La parashà di vajelekh, calza perfettamente con il senso di questo particolare shabbat, che nonostante ciò prende il nome dalla haftarà che in esso leggeremo. “Shuva Israel ad A’ Elo-hekha ki kashalta ba avonekha – Torna Israele fino al Signore tuo D-o, poiché sei inciampato nella tua colpa”. Gli aseret jemé teshuvà – i dieci giorni di teshuvà che iniziano con rosh ha shanà e terminano con kippur, hanno la finalità di farci riflettere sul senso vero della vita:
Un uomo nasce, vive operando tutte quelle che sono le sue possibilità per il bene suo e del prossimo per poi lasciare tutto perché è finita la sua vita.
Nella parashà, assistiamo agli ultimi momenti della vita di Mosè, colui che per compito divino dedica tutte le sue forze per portare il popolo ebraico fuori dall’Egitto e verso la terra di Israele, prende più volte le sue difese, conscio degli errori di costoro e, ora che si trovano alla fine del viaggio, egli non può entrare nella terra di Israele e morirà nel deserto.
Il messaggio della Torà è preciso e, più volte viene ribadito anche dai Maestri della mishnà:
“lo alekha ha melakhà ligmor velò attà ben chorin lehibbattel mimmenna – Non sta a te completare l’opera, ma non hai nemmeno la facoltà di esonerarti da essa” (avot 16).
Mosè ha avuto un compito ben preciso: quello di portar fuori dall’Egitto il popolo ebraico ed insegnar loro la Torà e le mizvot. Ora era necessario dover combattere, consapevoli dell’aiuto divino. Mosè non era più in grado di fare ciò ed il compito è passato a Giosuè.
È lo stesso messaggio e la stessa finalità di Yom Kippur: nonostante sia l’unico giorno all’anno in cui la spiritualità supera ogni altro elemento della razionalità c’è un forte richiamo alla vita.
Si può apprezzare il bene e la bellezza della vita soltanto quando si conosce la sofferenza e, in quel momento ogni cosa semplice ma positiva, diventa un grande dono.

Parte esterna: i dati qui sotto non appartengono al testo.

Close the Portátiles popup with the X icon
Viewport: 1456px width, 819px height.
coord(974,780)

Per venticinque ore digiuniamo e preghiamo, senza aver alcun legame con la materialità. Tutto ciò che è materiale viene “spento” e noi abbiamo così la possibilità, non condizionati da fattori esterni, di concentrarci su noi stessi e sulla nostra precarietà. Affranti dalla stanchezza e dal digiuno non desideriamo altro che un sorso d’acqua e un pezzo di pane; ma soltanto quando saremo autorizzati a mangiare, ringrazieremo D-o per il bene che ci concede.

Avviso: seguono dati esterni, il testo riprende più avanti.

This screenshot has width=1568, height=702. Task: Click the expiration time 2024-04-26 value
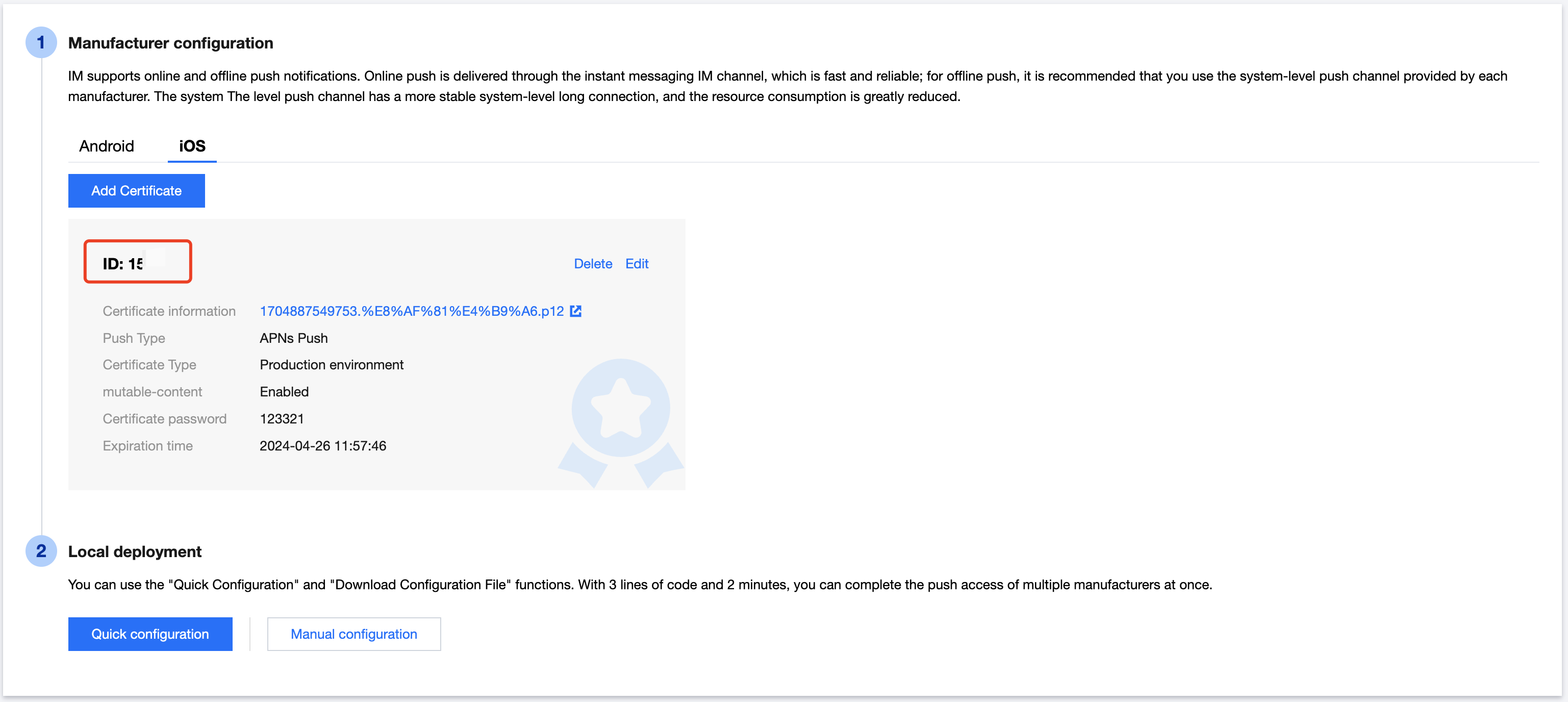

Mosè, nasce in una condizione di schiavitù, anche se viene allevato a corte del Faraone, non è quella la sua condizione ideale e il deserto, nonostante la fatica e la non leggera sopportazione del popolo, sono la libertà e soprattutto l’identità di popolo libero.
Non ha gioito della condizione “completa” (entrando in Israele), ma ha svolto il suo ruolo.
Non dobbiamo quindi preoccuparci di raccogliere il frutto, ma occuparci della piantagione corretta del seme.
Questo è il forte messaggio e insegnamento di vita che kippur manda non solo agli ebrei ma a tutta l’Umanità che ha volontà di fare il bene e credere nel prossimo!